↓↓↓

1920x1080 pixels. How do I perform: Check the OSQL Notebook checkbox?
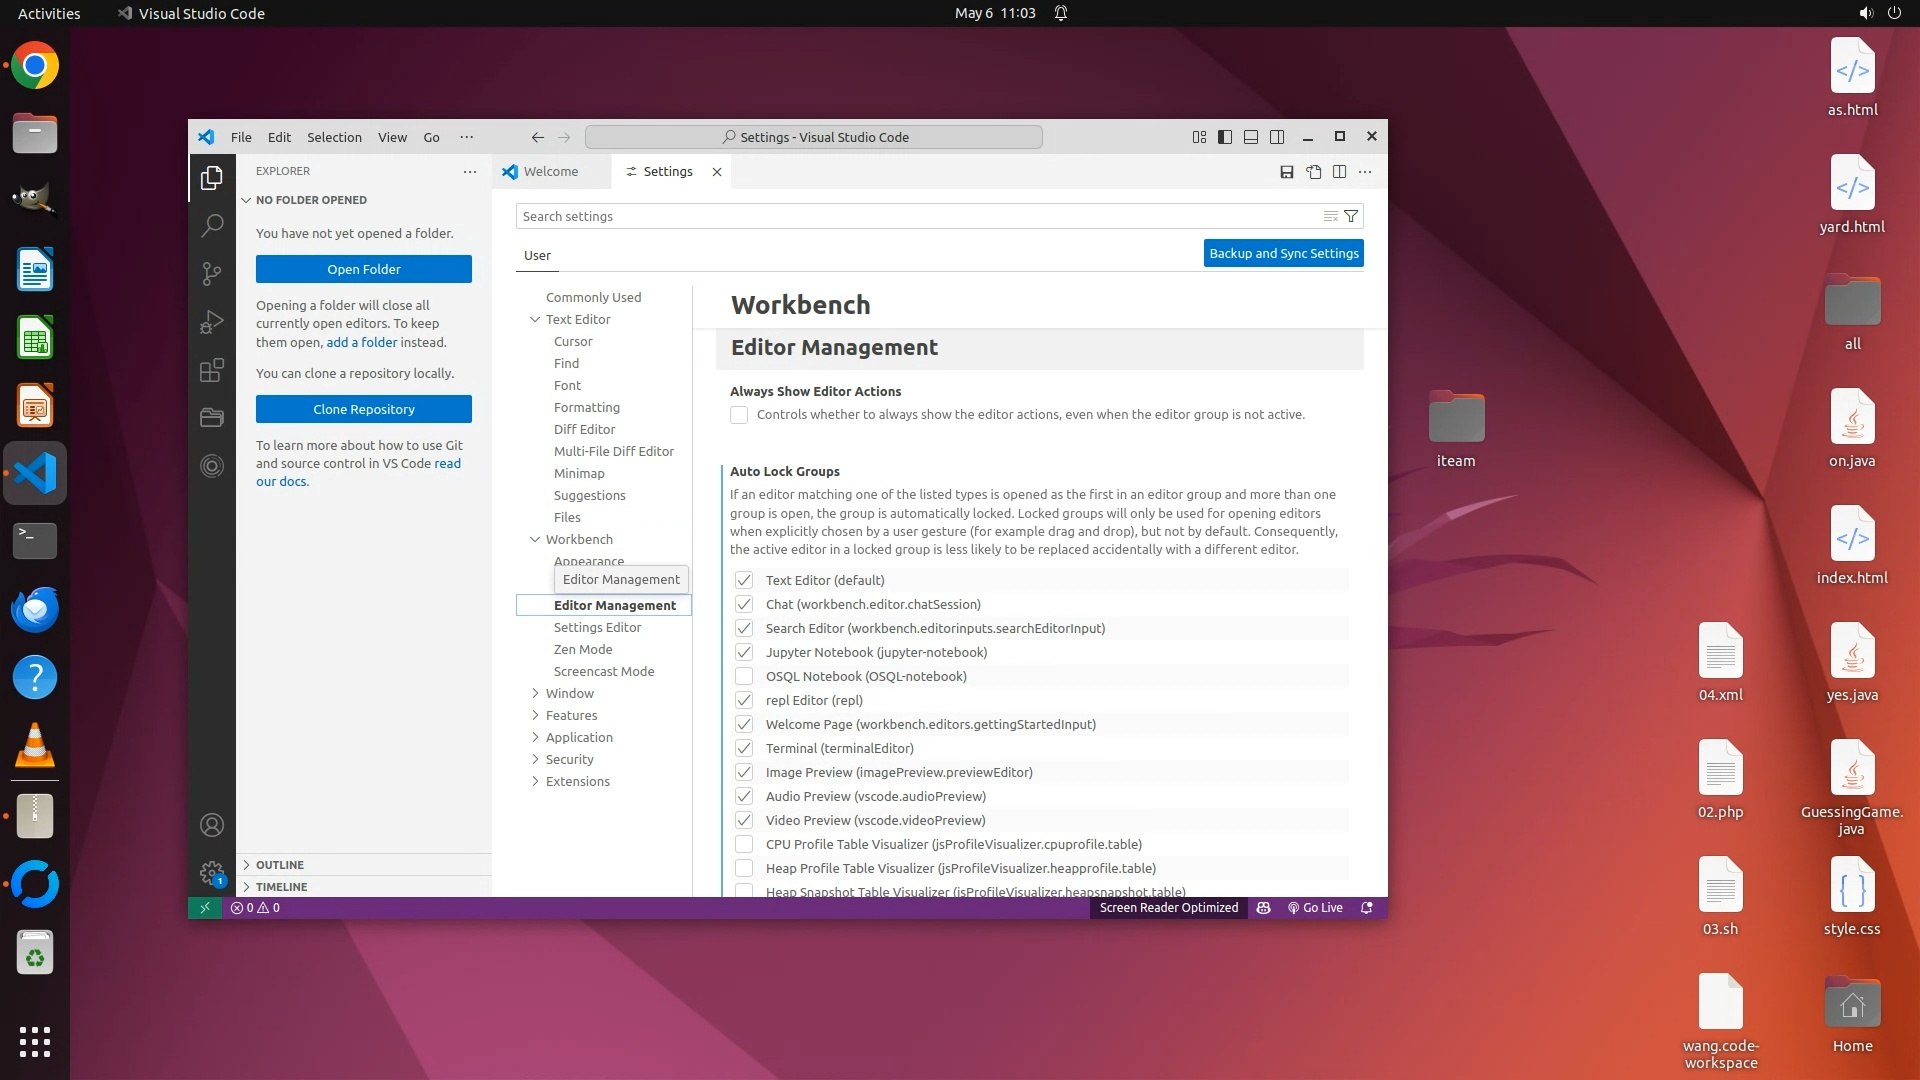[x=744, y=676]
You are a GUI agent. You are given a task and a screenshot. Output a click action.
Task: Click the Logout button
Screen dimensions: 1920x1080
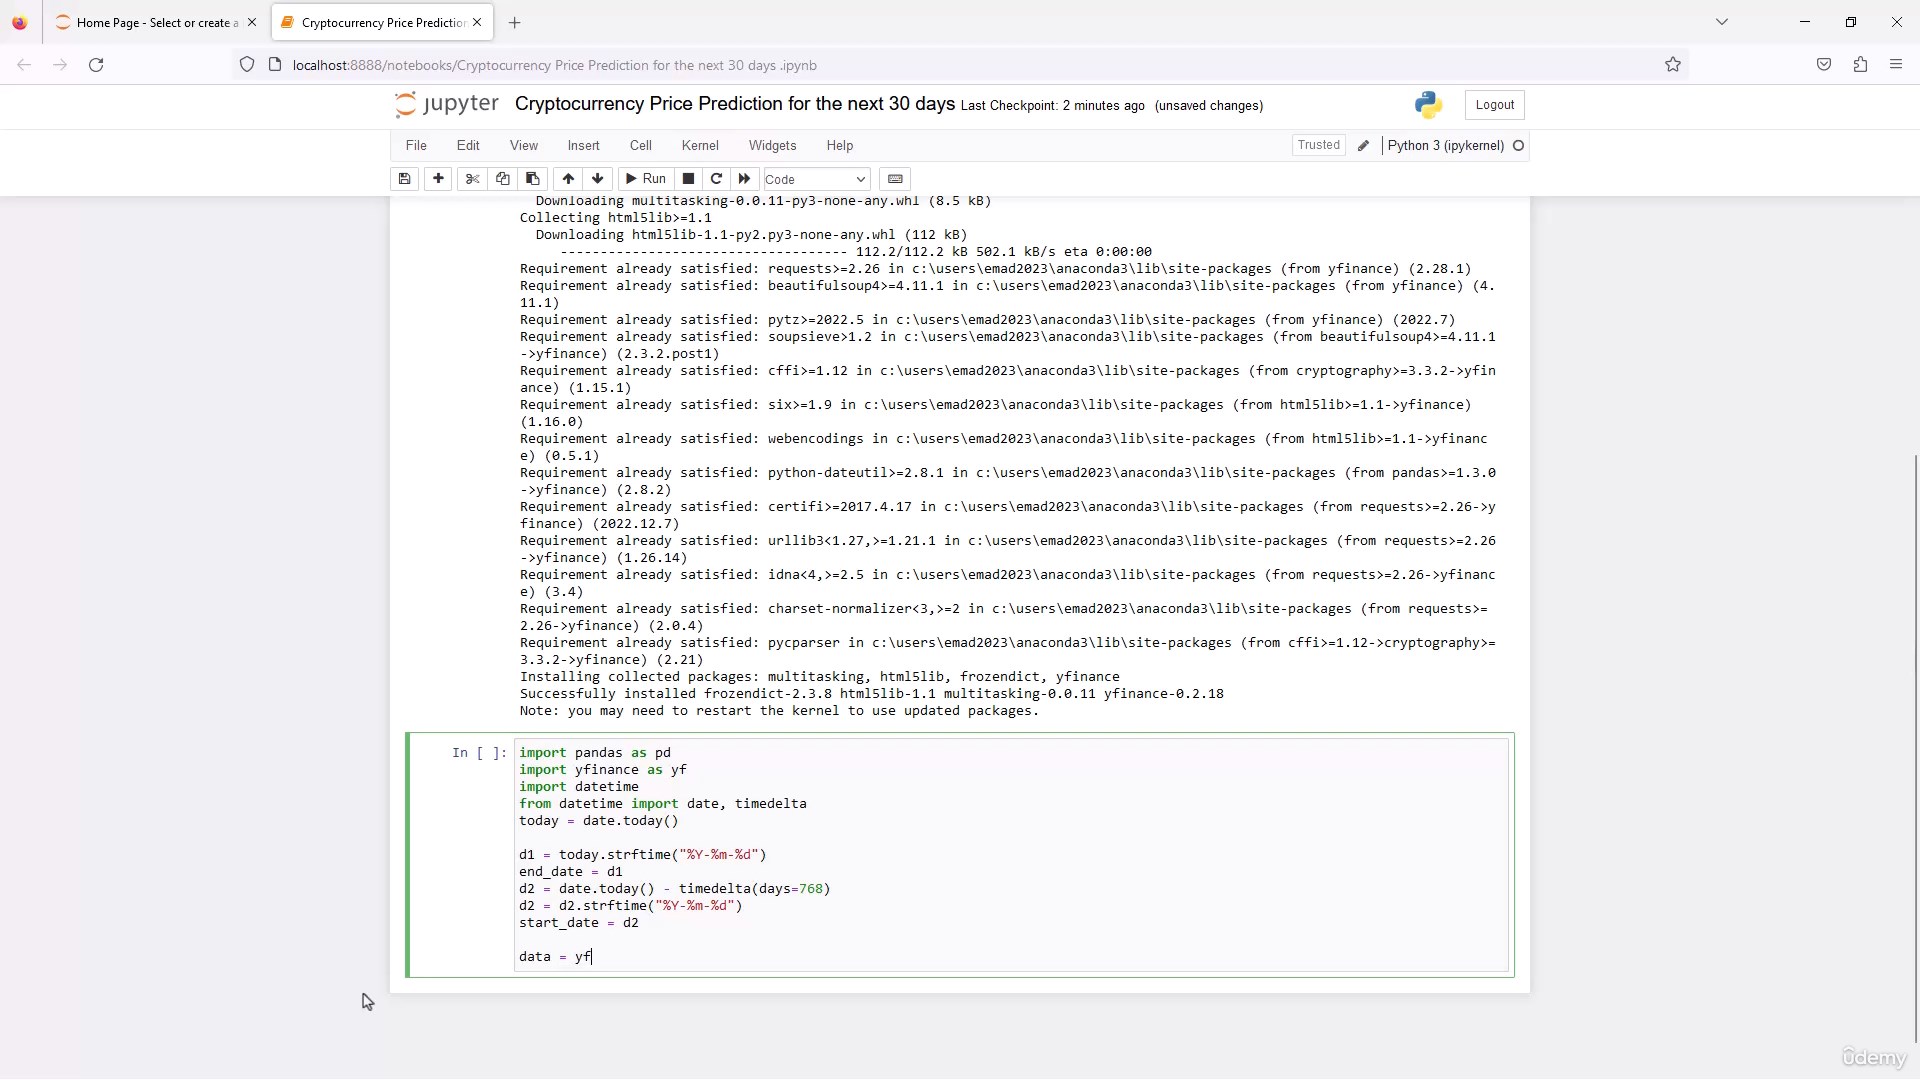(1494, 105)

↑↑↑

*YOUR TASK*
Where an entry includes an image, skip the image and return everything else exactly.

*RESULT OF THIS EXERCISE*
1920x1080 pixels. How do I perform: Check the OSQL Notebook checkbox?
[x=744, y=676]
You are a GUI agent. You are given a task and a screenshot. Output a click action.
Task: Click the Logout button
Screen dimensions: 1920x1080
(1494, 105)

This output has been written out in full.